Neuroendocrine aspects of the molecular chaperones ADNF and ADNP

Introduction Vasoactive intestinal peptide (VIP), which was originally discovered in the intestine as a 28-amino acid peptide and shown to induce vasodilation, was later found to be a major brain peptide with neuroprotective activities in vivo [1-5]. To exert neuroprotective activity in the brain, VIP requires glial cells that secrete protective proteins such as activity-dependent neurotrophic factor (ADNF [6]). ADNF, isolated by sequential chromatographic methods, was named activity-dependent neurotrophic factor because it protects neurons from death associated with the blockade of electrical activity. ADNF is a 14-kDa protein, and structure-activity studies have identified femtomolar-active neuroprotective peptides, ADNF-14 (VLGGGSALLRSIPA) [6] and ADNF-9 (SALLRSIPA) [7]. ADNF-9 exhibits protective activity in Alzheimer’s disease-related systems (β-amyloid toxicity [7], presenilin 1 mutation [8], apolipoprotein E deficiencies [9] - genes that have been associated with the onset and progression of Alzheimer’s disease (AD)).
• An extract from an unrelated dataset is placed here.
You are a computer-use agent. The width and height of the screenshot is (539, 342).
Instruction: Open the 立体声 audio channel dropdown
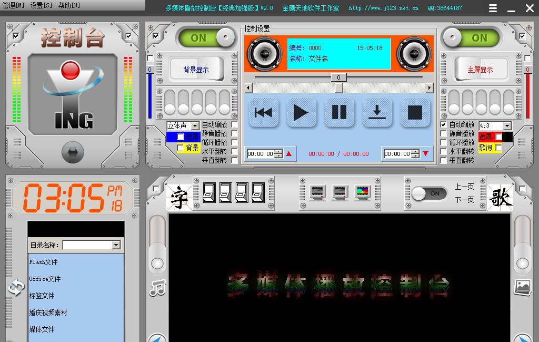point(195,126)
Other studies have indicated protection against oxidative stress via the maintenance of mitochondrial function and a reduction in the accumulation of intracellular reactive oxygen species [10]. In the target neurons, ADNF-9 regulates transcriptional activation associated with neuroprotection (nuclear factor-κB [11]), promotes axonal elongation through transcriptionally regulated cAMP-dependent mechanisms [12] and increases chaperonin 60 (Cpn60/Hsp60) expression, thereby providing cellular protection against the β-amyloid peptide [13]. Longer peptides that include the ADNF-9 sequence (e.g., ADNF-14) activate protein kinase C and mitogen-associated protein kinase kinase and protect developing mouse brain against excitotoxicity [14].